Not nonphysical: just not part of the physical degrees of freedom that can affect things like how die rolls come up or how well a given treatment works on a patient.
The experimenter's intentions (not about the stopping criterion, but about other things) can of course be upstream physical causes, so to speak, of things like what the actual process of the treatment is, and that can, of course affect how well the treatment works. But in the scenario under discussion, all those things are stipulated to be the same in both experiments. And once that is specified, whatever physical variation corresponds to the variation in the experimenters' intentions cannot affect the results.
For a dice that is not a concern (unless animism is taken into consideration), but when humans are on both side of the equation, how do you get rid of all the social and psychological effects that imply, including placebo and the desire to see the study bend in some direction, be it at some unconscious level?
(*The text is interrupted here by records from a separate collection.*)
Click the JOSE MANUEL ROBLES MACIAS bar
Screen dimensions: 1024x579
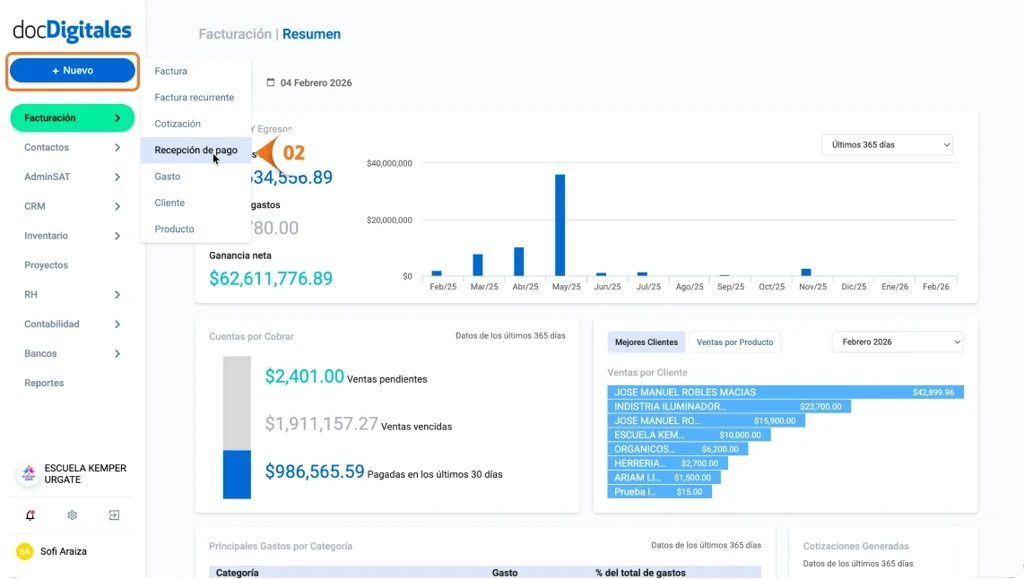785,392
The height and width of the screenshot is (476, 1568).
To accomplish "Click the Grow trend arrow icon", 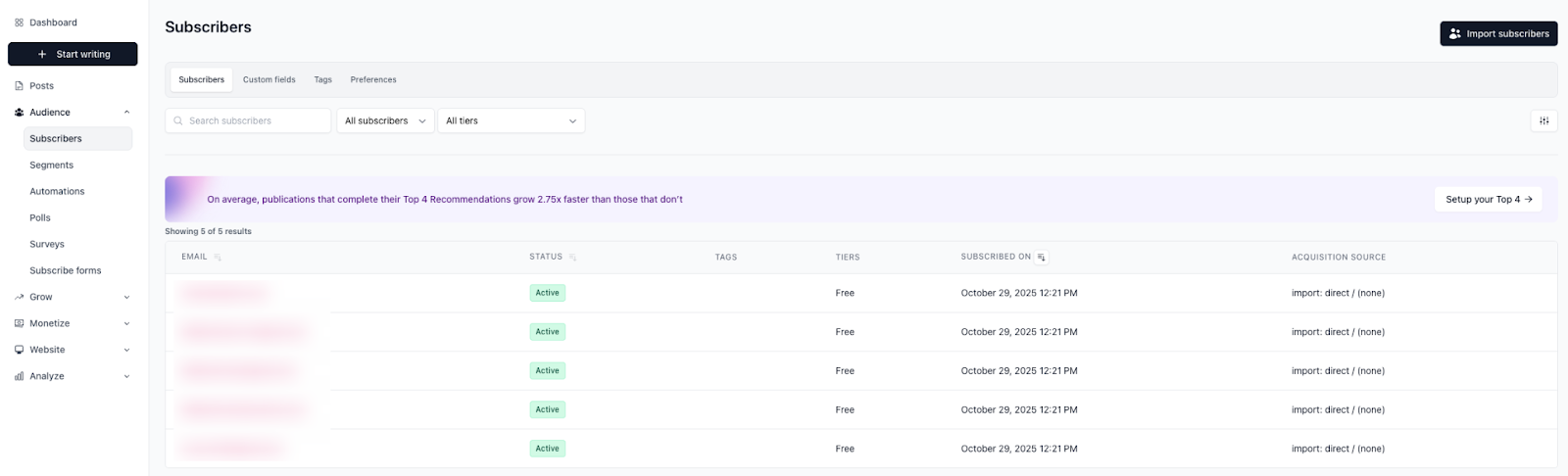I will (x=19, y=297).
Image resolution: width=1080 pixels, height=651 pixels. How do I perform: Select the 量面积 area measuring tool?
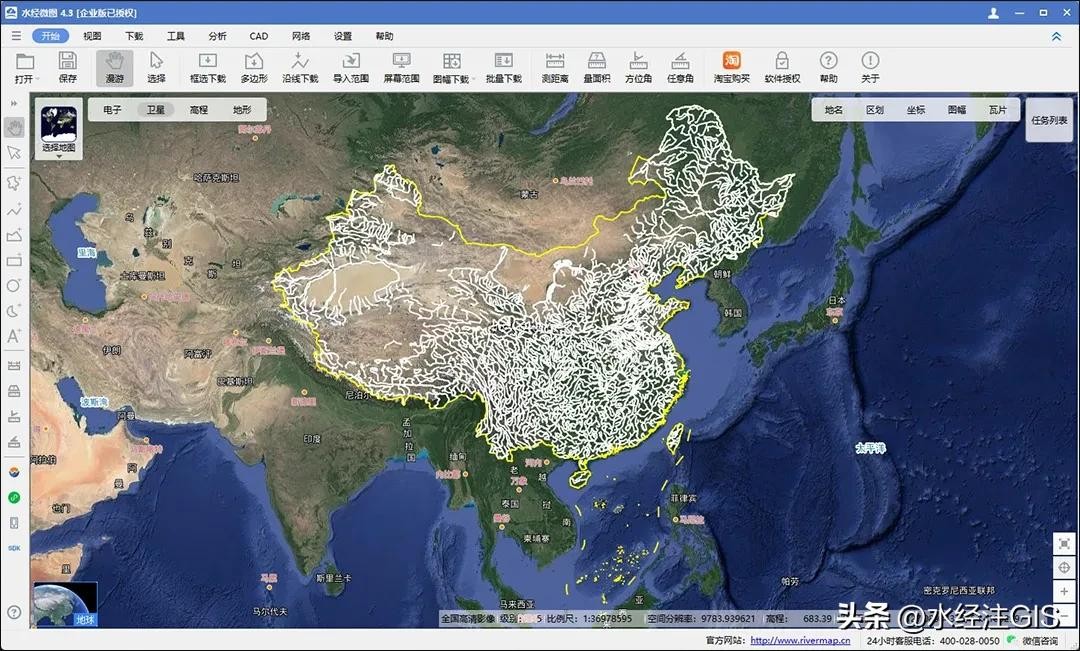point(597,67)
You don't. But again, in the scenario under discussion, these are stipulated to be the same in both cases. (Or more precisely, the underlying unconscious factors involved have the same distribution in both cases.) So again, these kinds of "intentions" don't make the distributions different in the two cases.
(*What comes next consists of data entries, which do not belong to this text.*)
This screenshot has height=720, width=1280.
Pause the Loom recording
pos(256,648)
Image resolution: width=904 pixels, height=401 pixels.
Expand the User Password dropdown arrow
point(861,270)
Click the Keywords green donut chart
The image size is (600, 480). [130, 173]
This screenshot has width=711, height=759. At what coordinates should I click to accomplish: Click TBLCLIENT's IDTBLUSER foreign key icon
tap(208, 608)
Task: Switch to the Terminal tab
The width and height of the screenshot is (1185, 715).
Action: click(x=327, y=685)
Another comment is relevant here. The whole point of things like double blind studies in medicine is to make it the case that, whatever unconscious factors are involved along the lines you describe, they don't change the underlying distribution from which the sampled results are drawn. In the scenario as described in the article, it was assumed that all of these precautions were taken. That is part of the reason for the article's statement that the experimenters' intentions about the stopping criterion can't affect the results.
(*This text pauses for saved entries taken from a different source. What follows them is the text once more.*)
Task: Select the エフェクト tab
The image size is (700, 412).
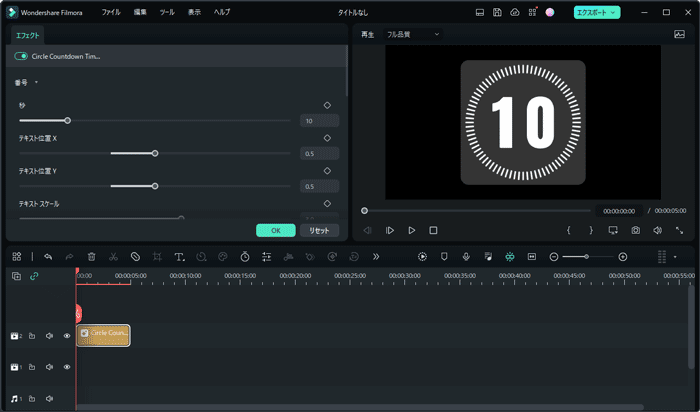Action: pyautogui.click(x=28, y=35)
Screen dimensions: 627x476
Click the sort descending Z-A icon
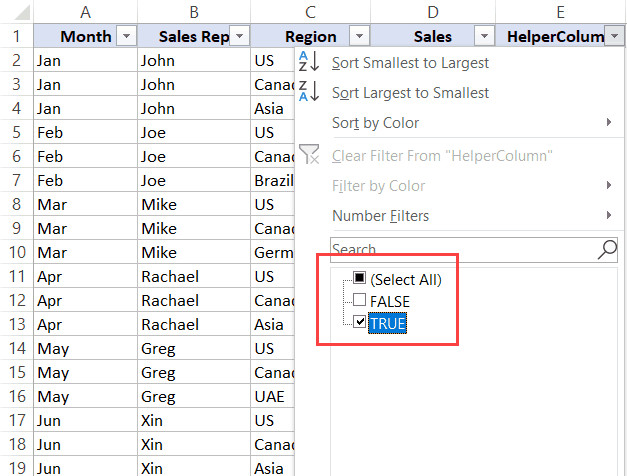pos(310,93)
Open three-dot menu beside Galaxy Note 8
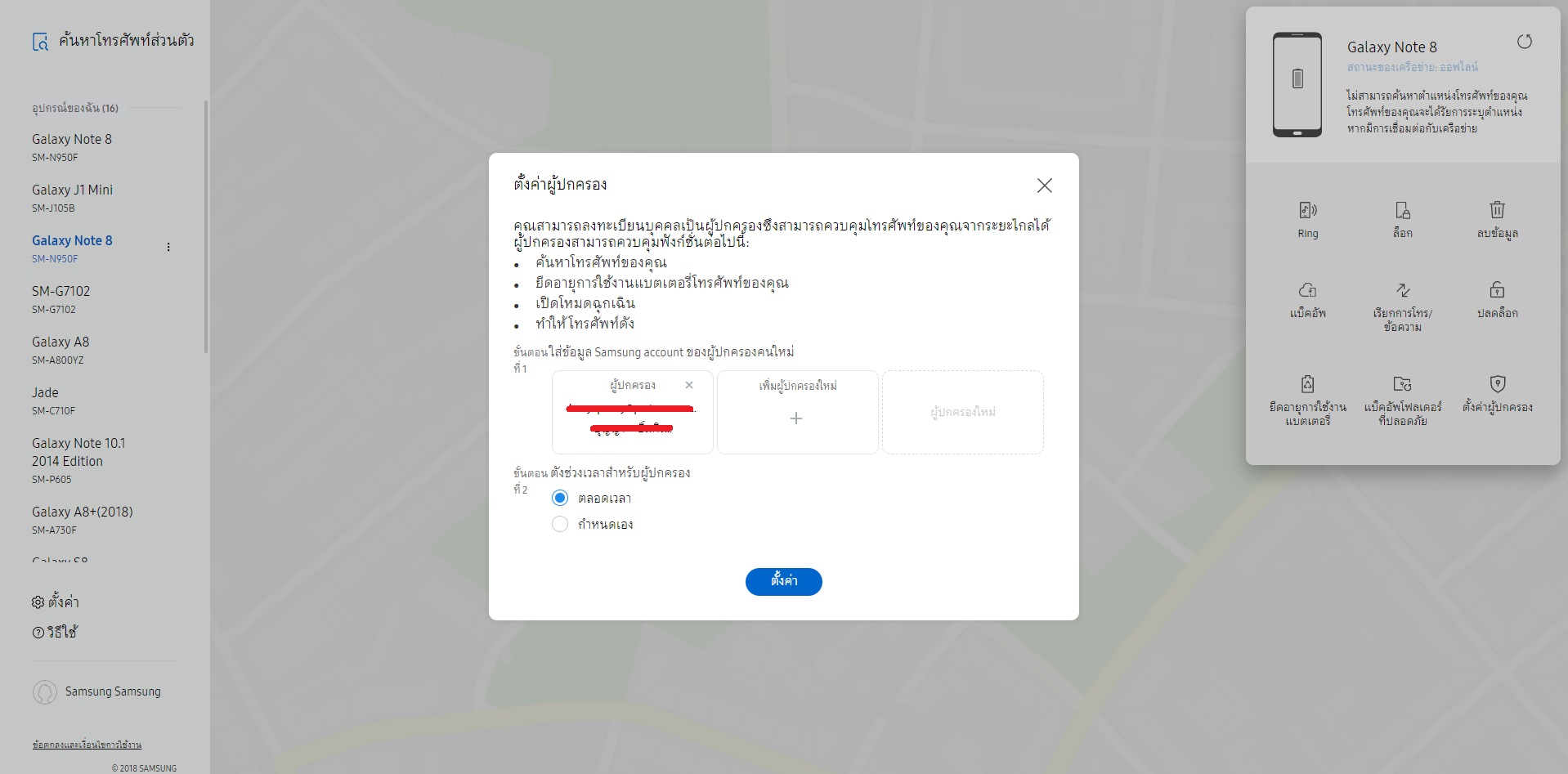This screenshot has height=774, width=1568. click(168, 247)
Of course if you know that in a particular case, those precautions were not taken, that changes how you view the results. But Bayesian analysis can cover this case too: you just expand your hypothesis space and your prior to include things like "the experimenters unconsciously influenced the results in different ways because of their different stopping criterion". The article excludes this possibility in the scenario it describes, but in the real world, yes, we know it is possible to have study designs that don't eliminate this failure mode, and our analysis should allow for that in cases where the study design was such that it might have happened.